Lors du transport de la vapeur d'eau des basses vers les hautes latitudes, et des océans vers les continents, les précipitations successives appauvrissent cette vapeur plus en isotope lourd (H218O) qu'en isotope léger (H216O). Le δ18O de la vapeur des nuages diminue donc avec l'augmentation de latitude (diminution de température), et le δ18O des précipitations formées à partir de cette vapeur diminue corrélativement. Ceci explique d'une part que les glaces polaires soient formées d'eau très appauvrie en isotope lourd (δ18O très négatif). D'autre part, en période plus froide, comme la température lors du transport de vapeur diminue plus "vite" avec la latitude, l'appauvrissement isotopique de la vapeur est plus prononcé, et le δ18O des précipitations pour un site donné diminue. C'est l'origine du thermomètre isotopique appliqué aux glaces.

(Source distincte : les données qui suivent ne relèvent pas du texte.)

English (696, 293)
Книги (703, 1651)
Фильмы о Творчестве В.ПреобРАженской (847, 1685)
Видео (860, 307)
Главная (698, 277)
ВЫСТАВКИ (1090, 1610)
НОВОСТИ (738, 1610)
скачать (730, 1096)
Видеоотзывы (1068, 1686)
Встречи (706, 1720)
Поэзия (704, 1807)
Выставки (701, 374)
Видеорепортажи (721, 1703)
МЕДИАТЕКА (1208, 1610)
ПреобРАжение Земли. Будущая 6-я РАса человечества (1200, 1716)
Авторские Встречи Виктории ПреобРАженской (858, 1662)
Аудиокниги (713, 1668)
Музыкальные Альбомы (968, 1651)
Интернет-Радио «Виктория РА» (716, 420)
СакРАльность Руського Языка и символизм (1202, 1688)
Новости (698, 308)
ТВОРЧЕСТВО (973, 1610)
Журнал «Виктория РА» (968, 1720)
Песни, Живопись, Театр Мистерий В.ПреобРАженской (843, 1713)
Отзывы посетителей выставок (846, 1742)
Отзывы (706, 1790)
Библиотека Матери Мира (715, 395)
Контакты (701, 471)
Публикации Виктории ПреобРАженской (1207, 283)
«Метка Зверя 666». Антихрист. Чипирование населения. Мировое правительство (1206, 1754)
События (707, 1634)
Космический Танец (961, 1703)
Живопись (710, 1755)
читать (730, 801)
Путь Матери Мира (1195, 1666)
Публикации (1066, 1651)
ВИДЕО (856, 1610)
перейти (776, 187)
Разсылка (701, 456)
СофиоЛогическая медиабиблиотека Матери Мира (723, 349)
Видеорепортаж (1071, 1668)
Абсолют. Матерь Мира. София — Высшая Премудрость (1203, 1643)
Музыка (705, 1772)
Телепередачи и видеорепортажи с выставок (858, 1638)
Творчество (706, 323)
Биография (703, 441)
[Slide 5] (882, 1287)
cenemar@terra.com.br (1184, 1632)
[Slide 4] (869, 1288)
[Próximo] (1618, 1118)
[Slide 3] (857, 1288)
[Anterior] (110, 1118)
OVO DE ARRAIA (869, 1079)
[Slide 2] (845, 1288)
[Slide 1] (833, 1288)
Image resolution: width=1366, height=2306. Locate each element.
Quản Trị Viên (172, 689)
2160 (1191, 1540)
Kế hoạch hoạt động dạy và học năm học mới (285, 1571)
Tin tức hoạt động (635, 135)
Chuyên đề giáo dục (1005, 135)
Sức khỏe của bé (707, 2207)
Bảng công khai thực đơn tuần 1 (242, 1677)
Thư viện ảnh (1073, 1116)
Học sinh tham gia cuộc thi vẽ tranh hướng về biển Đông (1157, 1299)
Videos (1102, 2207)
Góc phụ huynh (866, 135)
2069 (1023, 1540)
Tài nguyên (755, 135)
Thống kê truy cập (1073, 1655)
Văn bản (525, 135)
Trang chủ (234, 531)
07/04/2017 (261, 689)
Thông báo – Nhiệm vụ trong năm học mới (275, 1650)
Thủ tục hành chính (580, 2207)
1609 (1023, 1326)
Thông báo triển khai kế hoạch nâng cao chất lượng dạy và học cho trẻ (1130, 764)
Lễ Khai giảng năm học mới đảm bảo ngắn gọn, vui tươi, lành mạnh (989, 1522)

Si, en plus, on a formation de calottes de glace, comme en période glaciaire (jusqu'à 3-4 % du volume des océans était sous forme de calotte), comme cette glace était très appauvrie en isotope lourd, ce stockage a enrichi isotopiquement (par conservation de la masse totale d'H218O) les océans. Or, les tests carbonatés des foraminifères sont en équilibre isotopique avec l'eau de mer, le δ18O de ces carbonates augmente donc en période glaciaire. Ce δ18O dépend aussi de la température de l'eau : en période glaciaire, le refroidissement des océans a également contribué à augmenter le δ18O des tests carbonatés.
Démarche explicative
Fractionnement des isotopes de l'oxygène par changements de phase de l'eau.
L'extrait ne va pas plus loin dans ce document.